_Text extract_

┌──

If Lock's talk was the one I struggled with the most (and it wasn't boring, just a bit confusing and went on a tiny bit too long) then the next talk was probably my favourite of the day. Kathryn Atherton with Mary Neal and the Suffragettes Who Saved Morris Dancing. The morris dancing revival didn't take off, as you may imagine, in rural communities but in London and the person behind it, now mostly forgotten, is one Mary Neal.

Neal was born to money from a wealthy button making family in Birmingham, She was an organiser and she had spiritual beliefs. With her fellow Methodist friend Emily Pethick (from Weston-Super-Mare) they volunteered in the slums of St Pancras at a time when poverty was believed to be either God's will or punishment for having a bad character and, therefore, not many people were trying to change it.

Life was particularly dangerous for poverty stricken women who would often fall into prostitution. Neal and Pethick had gotten into socialism and moved into the slums themselves. Once embedded, they brought culture to the young women who lived there and took them on trips to the countryside where their lives were transformed. Many of them had never seen a cow before, or even a dewdrop.

└──

_Given information_

┌──

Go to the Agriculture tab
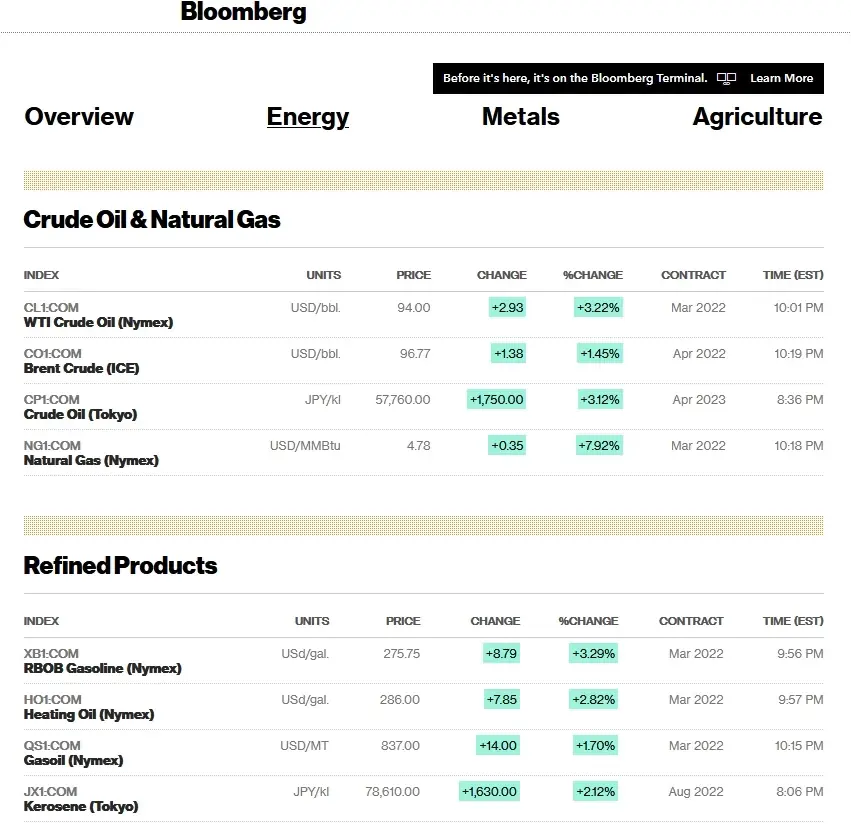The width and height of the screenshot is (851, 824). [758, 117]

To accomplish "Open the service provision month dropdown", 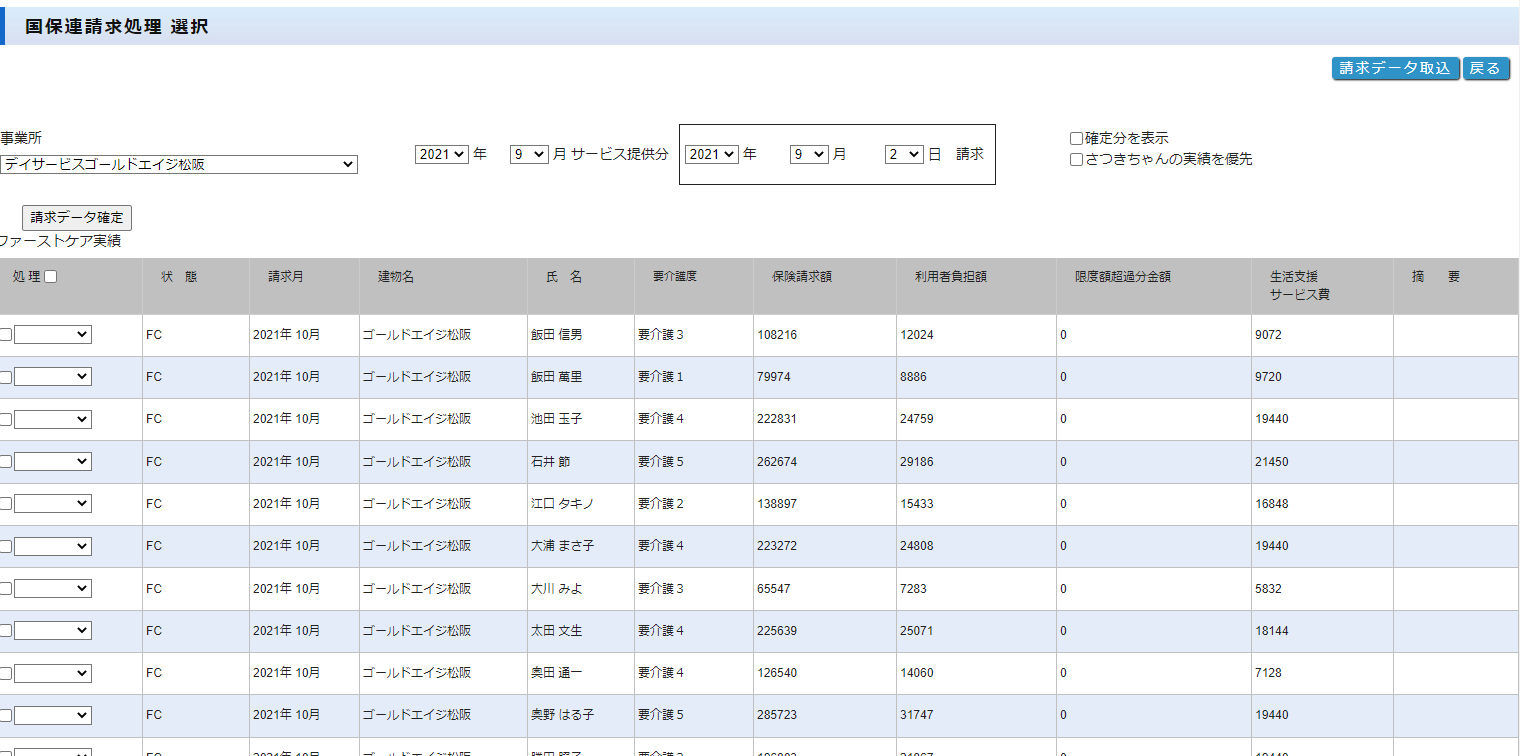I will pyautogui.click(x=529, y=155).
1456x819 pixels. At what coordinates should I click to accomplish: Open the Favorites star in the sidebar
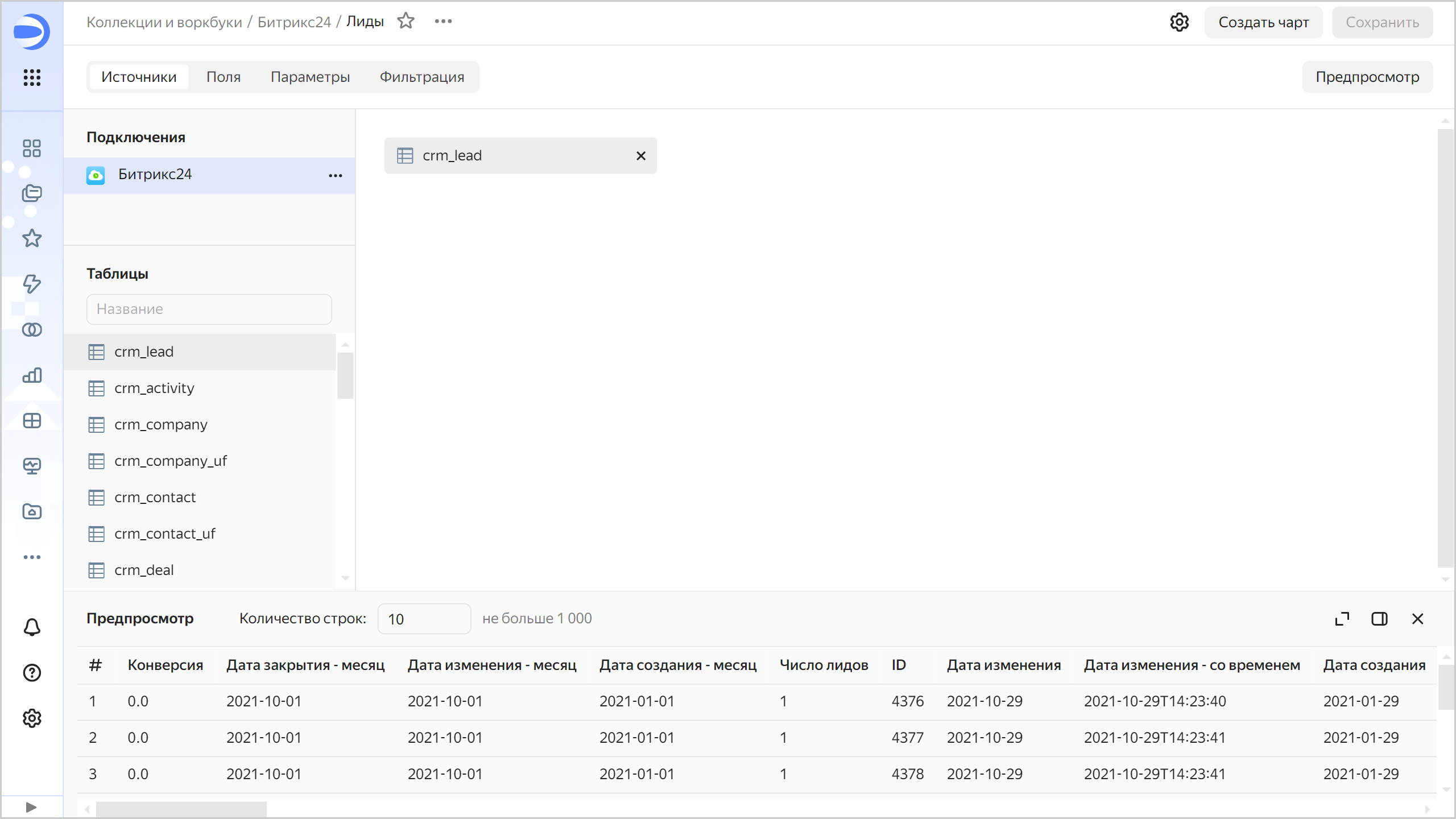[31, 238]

└──

_Stated goal 1_
In the text about Mary Neal, shorten the paragraph that begins "Neal was born to money" into a short list that keeps its main facts.
_Stated goal 2_
According to the text about Mary Neal, where did the morris dancing revival take off?
_Stated goal 3_
Write out word for word everything in the text about Mary Neal from "Neal was born" down to "even a dewdrop.".

_Exercise output 1_
- Neal came from a wealthy button-making family in Birmingham.
- She was an organiser and had spiritual beliefs.
- She and her fellow Methodist friend Emily Pethick, from Weston-Super-Mare, volunteered in the slums of St Pancras.
- At that time, people believed poverty was either God's will or a punishment for bad character, so few tried to change it.

_Exercise output 2_
In London, not in rural communities.

_Exercise output 3_
Neal was born to money from a wealthy button making family in Birmingham, She was an organiser and she had spiritual beliefs. With her fellow Methodist friend Emily Pethick (from Weston-Super-Mare) they volunteered in the slums of St Pancras at a time when poverty was believed to be either God's will or punishment for having a bad character and, therefore, not many people were trying to change it.

Life was particularly dangerous for poverty stricken women who would often fall into prostitution. Neal and Pethick had gotten into socialism and moved into the slums themselves. Once embedded, they brought culture to the young women who lived there and took them on trips to the countryside where their lives were transformed. Many of them had never seen a cow before, or even a dewdrop.